• Exercise:
Without any of the pictures, print every record below exactly.

• Data to examine:
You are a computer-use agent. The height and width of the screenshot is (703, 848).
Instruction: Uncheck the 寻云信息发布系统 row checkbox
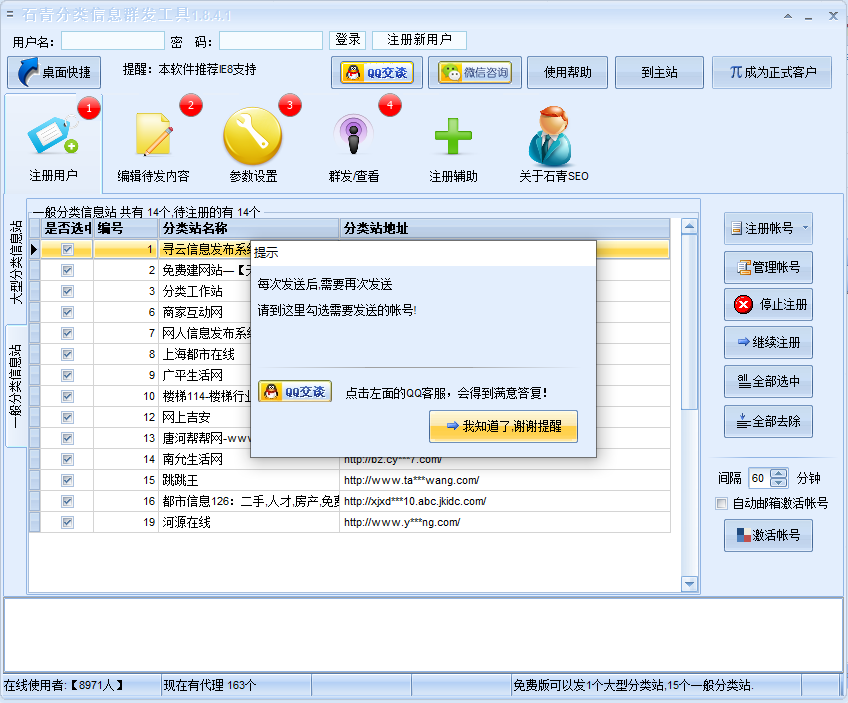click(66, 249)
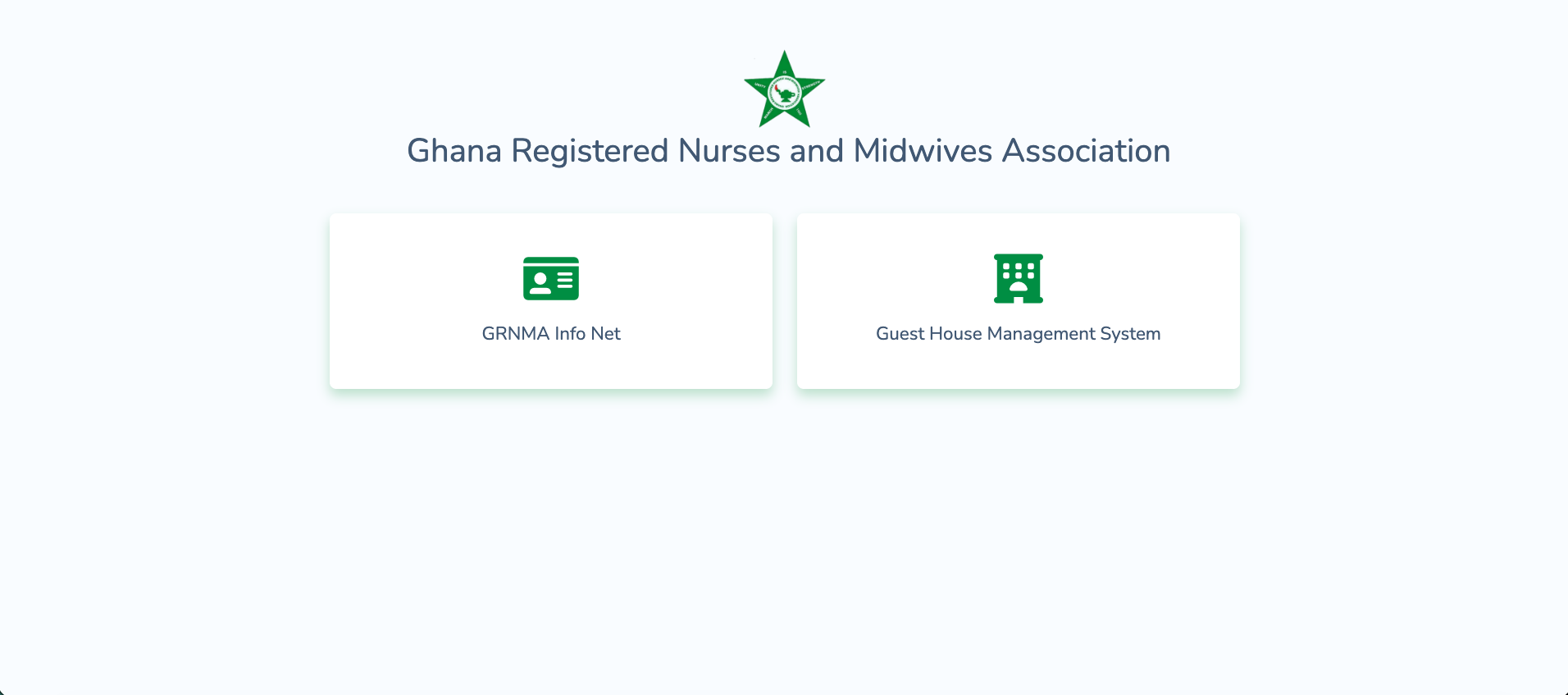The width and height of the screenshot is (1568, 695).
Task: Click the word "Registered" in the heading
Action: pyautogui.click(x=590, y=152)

• Result of the exercise:
You are a computer-use agent. The height and width of the screenshot is (703, 848).
Instruction: Uncheck the 寻云信息发布系统 row checkbox
click(66, 249)
The width and height of the screenshot is (1568, 695).
Task: Click the word "Registered" in the heading
Action: pyautogui.click(x=590, y=152)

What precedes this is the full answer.